UMKM Tumbuh
Ibu-ibu PKK pun mendapat pelatihan khusus untuk mengolah hasil panen menjadi makanan bergizi. Mi ungu dari ubi ungu, mi hijau dari sawi dan mi oranye dari wortel menjadi produk andalan untuk pencegahan stunting di wilayah tersebut.
Di bidang ekonomi, program ini melahirkan 12 UMKM olahan pangan yang mulai menembus pasar digital. Produk-produk kreatif seperti keripik ubi, onde-onde dan getuk ubi ungu, hingga kue bollen ubi ungu yang mampu menghasilkan omzet mengesankan.
"Kami kolaborasi dengan pusat oleh-oleh Ubigo, yang banyak mengolah ubi ungu menjadi beragam makanan. Jadi warga bisa menjual hasil panen di sini, ada keberlanjutan penjualan hasil panen,” katanya.
Selain pangan, warga juga menciptakan produk daur ulang yang bernilai ekonomi. Mereka membuat tempat sampah dari galon bekas yang dibeli murah, lalu dicat dan dihias sebelum dijual. Semua proses dilakukan bersama oleh anggota kelompok.
“Alhamdulillah omzetnya mencapai Rp100 juta. Galon bekas beli Rp1.500, tapi setelah jadi tempat sampah yang dicat, bisa dijual sampai Rp30.000. Karena bikinnya susah, harus ramai-ramai, dan butuh cat yang mahal,” jelasnya.
Lebih menarik lagi, Sufiana juga menginisiasi program bank sampah sebagai bentuk inovasi lainnya. Program ini sekaligus mengajarkan pentingnya pengelolaan sampah rumah tangga. "Warga bisa menukarkan 10 botol plastik bekas dengan satu bibit tanaman berkualitas. Program daur ulang sampah jadi berkah," jelasnya.
Menurutnya, tantangan tidak pernah absen dalam perjalanan program pemberdayaan ini. Di awal peluncuran, banyak warga yang masih skeptis terhadap ide polisi yang mengurusi kebun. Sufiana menjawab keraguan itu dengan tindakan nyata. Ia turun langsung ke sawah dan pekarangan, mencangkul bersama warga.
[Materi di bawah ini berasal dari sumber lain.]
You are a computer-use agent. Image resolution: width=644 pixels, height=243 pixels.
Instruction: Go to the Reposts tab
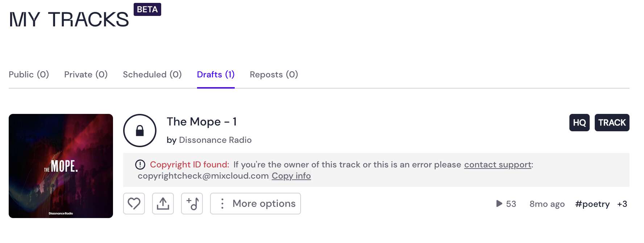(x=274, y=74)
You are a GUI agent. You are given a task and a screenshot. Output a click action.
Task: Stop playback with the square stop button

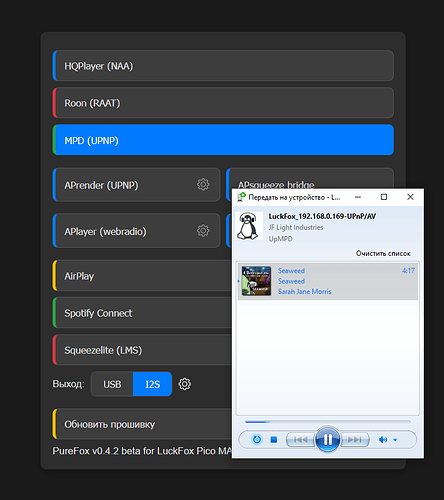274,440

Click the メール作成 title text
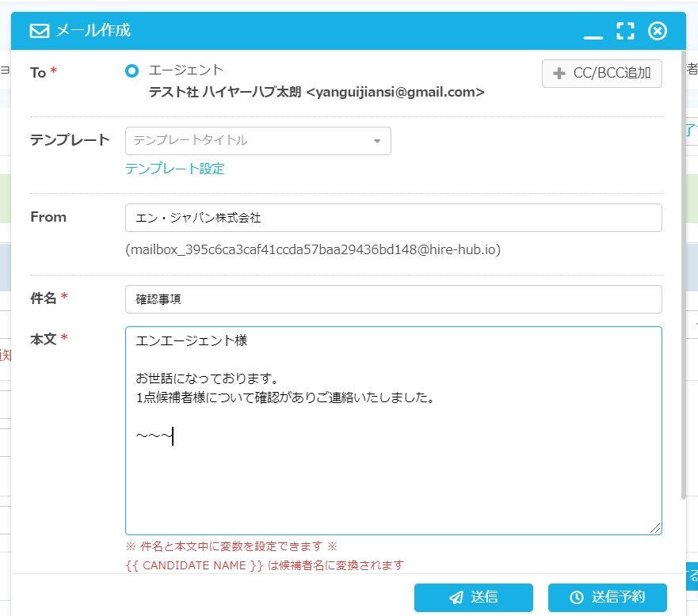(93, 31)
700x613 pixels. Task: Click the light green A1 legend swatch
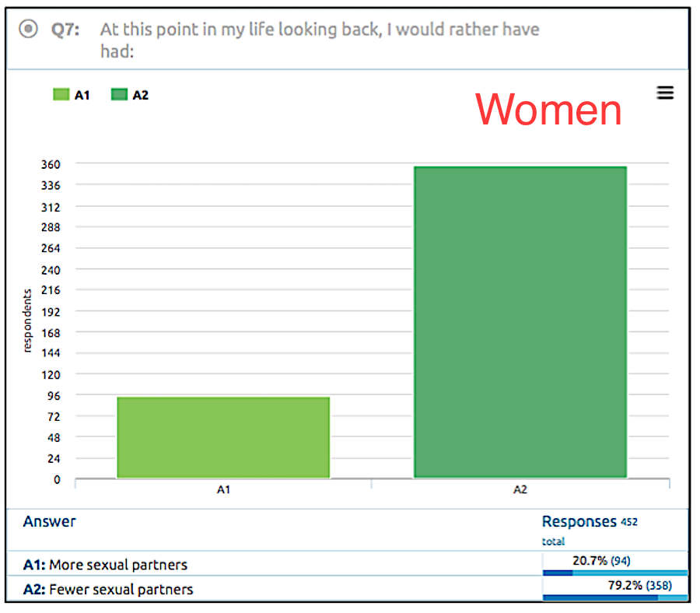pyautogui.click(x=61, y=95)
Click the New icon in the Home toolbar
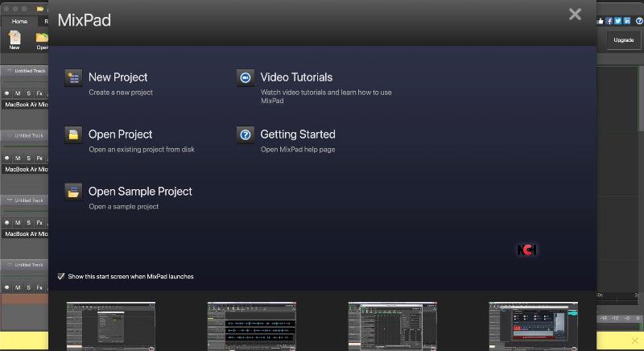This screenshot has height=351, width=644. coord(14,39)
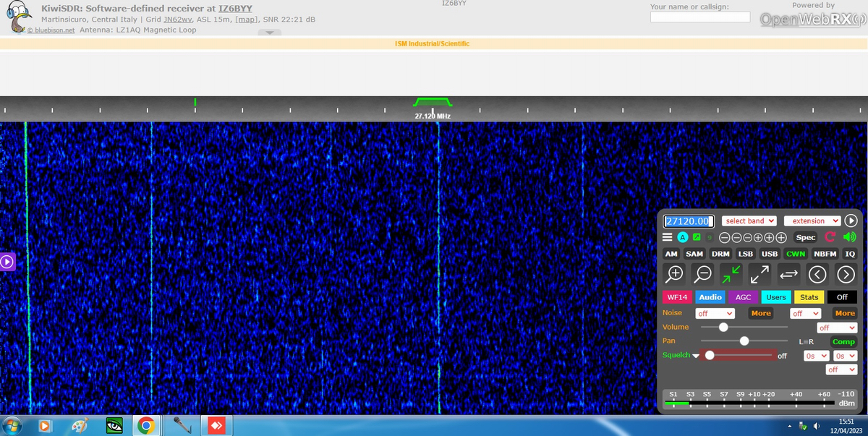Open the select band dropdown
The height and width of the screenshot is (436, 868).
tap(749, 221)
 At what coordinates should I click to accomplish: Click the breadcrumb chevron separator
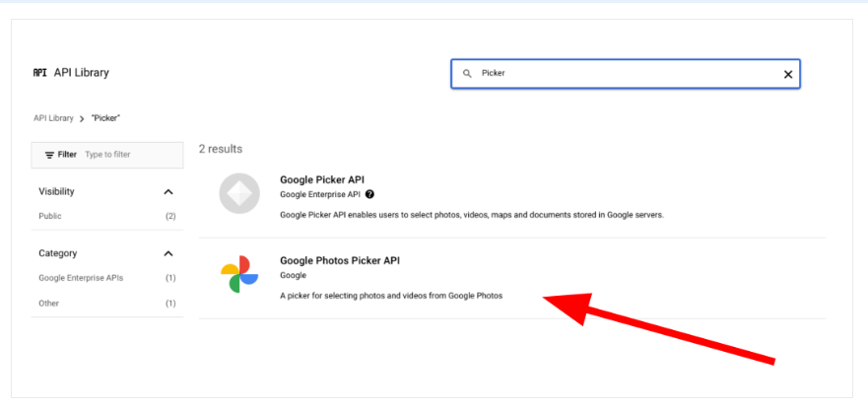(82, 118)
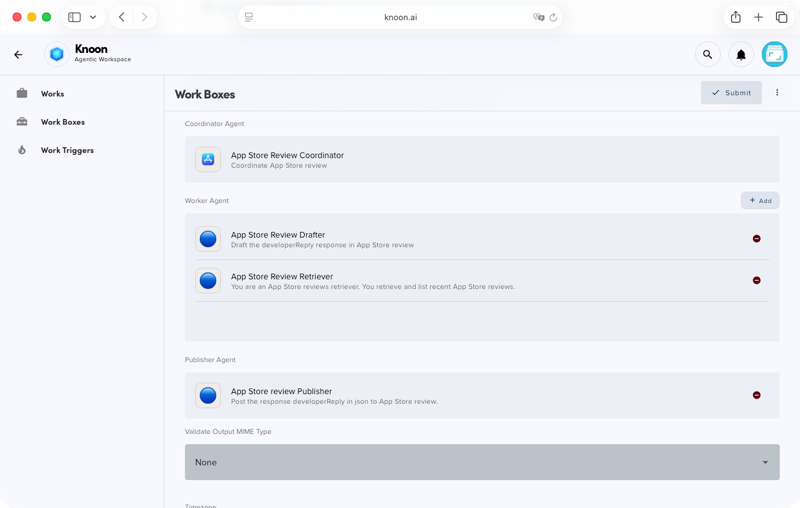The width and height of the screenshot is (800, 508).
Task: Expand the Safari sidebar options chevron
Action: (x=93, y=17)
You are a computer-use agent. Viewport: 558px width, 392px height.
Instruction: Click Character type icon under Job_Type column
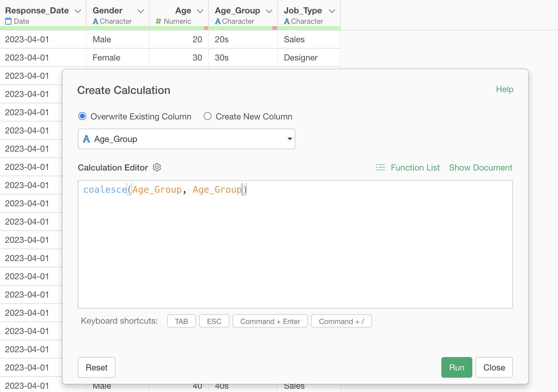click(287, 21)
"Apa hubungannya polisi dengan urusan tanam-menanam?" kataya mengulang tanya seorang warga saat sosialisasi pertama.
Perempuan yang menjadi polisi selepas lulus SMA itu menjawab keraguan warga dengan tindakan nyata. Ia tak lelah mendatangi rumah-rumah warga, termasuk terlibat langsung dalam penyiapan lahan untuk ditanami.
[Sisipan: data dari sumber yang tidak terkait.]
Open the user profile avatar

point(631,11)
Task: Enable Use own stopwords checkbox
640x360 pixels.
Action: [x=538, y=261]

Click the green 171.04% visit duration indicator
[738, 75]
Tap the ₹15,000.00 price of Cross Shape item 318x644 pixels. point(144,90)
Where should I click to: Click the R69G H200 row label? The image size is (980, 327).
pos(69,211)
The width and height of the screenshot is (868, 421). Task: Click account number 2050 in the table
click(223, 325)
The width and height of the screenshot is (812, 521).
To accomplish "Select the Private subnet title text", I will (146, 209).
“Yang awalnya warga ragu, setelah beberapa bulan program ini bisa berjalan. Berawal hanya beberapa warga yang mau menanam, kini lebih dari 100 titik pekarangan di 20 dusun di Gayamdompo telah menjadi lahan pangan,” beber perempuan yang kini menyandang gelar Sarjana Hukum itu.